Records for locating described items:
____

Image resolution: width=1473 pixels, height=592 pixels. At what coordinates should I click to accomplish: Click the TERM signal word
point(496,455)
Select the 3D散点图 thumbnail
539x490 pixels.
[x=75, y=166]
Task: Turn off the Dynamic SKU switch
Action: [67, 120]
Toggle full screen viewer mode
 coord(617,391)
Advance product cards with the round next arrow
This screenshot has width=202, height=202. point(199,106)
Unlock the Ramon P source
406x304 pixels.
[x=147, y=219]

____

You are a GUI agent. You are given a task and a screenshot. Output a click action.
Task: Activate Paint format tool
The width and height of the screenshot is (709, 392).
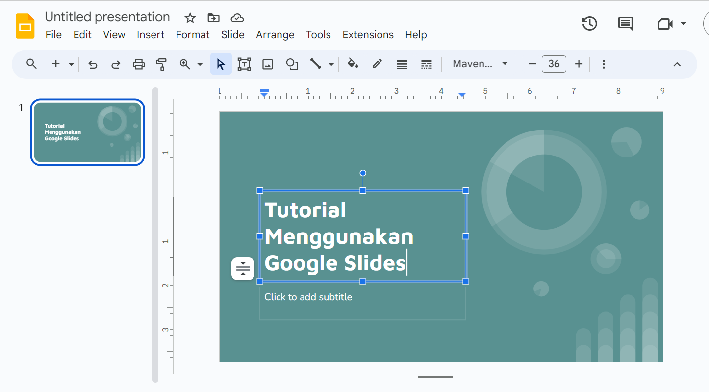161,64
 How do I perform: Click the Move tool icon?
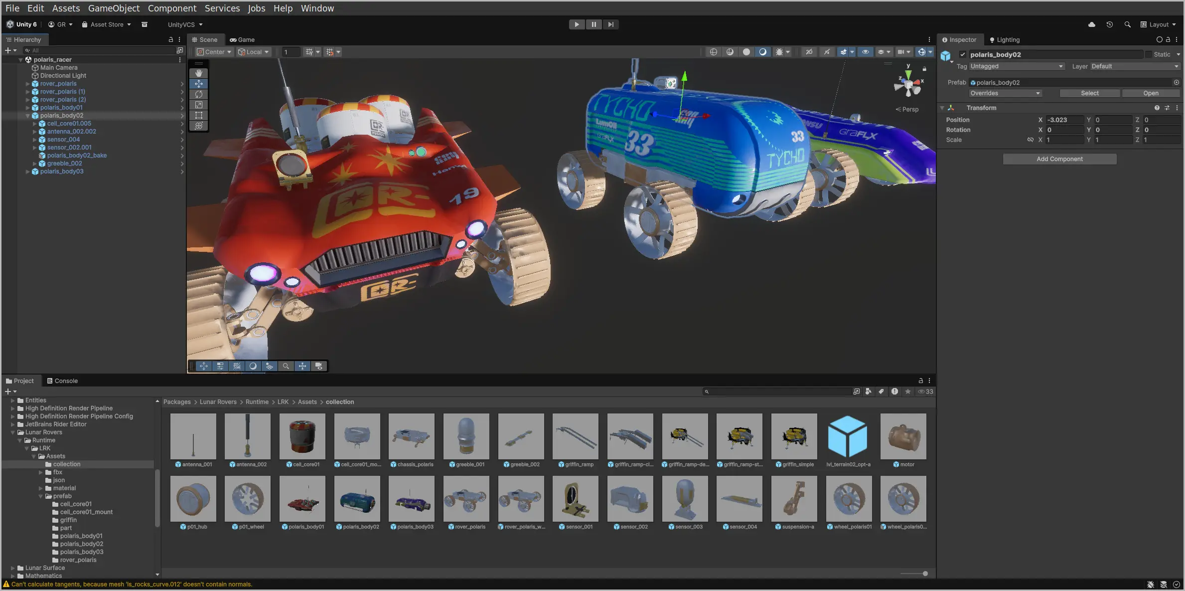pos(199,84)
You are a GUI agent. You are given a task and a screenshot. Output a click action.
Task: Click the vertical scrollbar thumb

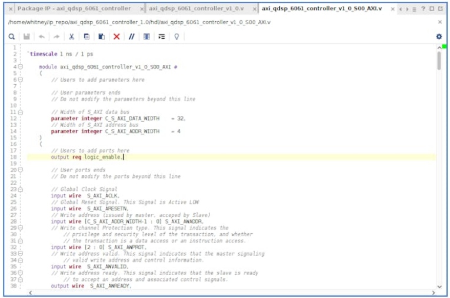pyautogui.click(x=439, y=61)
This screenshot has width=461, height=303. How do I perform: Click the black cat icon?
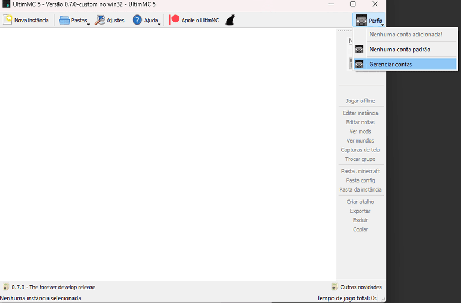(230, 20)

____

Copy out the entries above exactly, taking everything from the line containing "Advance product cards" down to the line containing "[x=147, y=219]", with both those lines included.

> Answer to the task
Advance product cards with the round next arrow
This screenshot has width=202, height=202. point(199,106)
Unlock the Ramon P source
406x304 pixels.
[x=147, y=219]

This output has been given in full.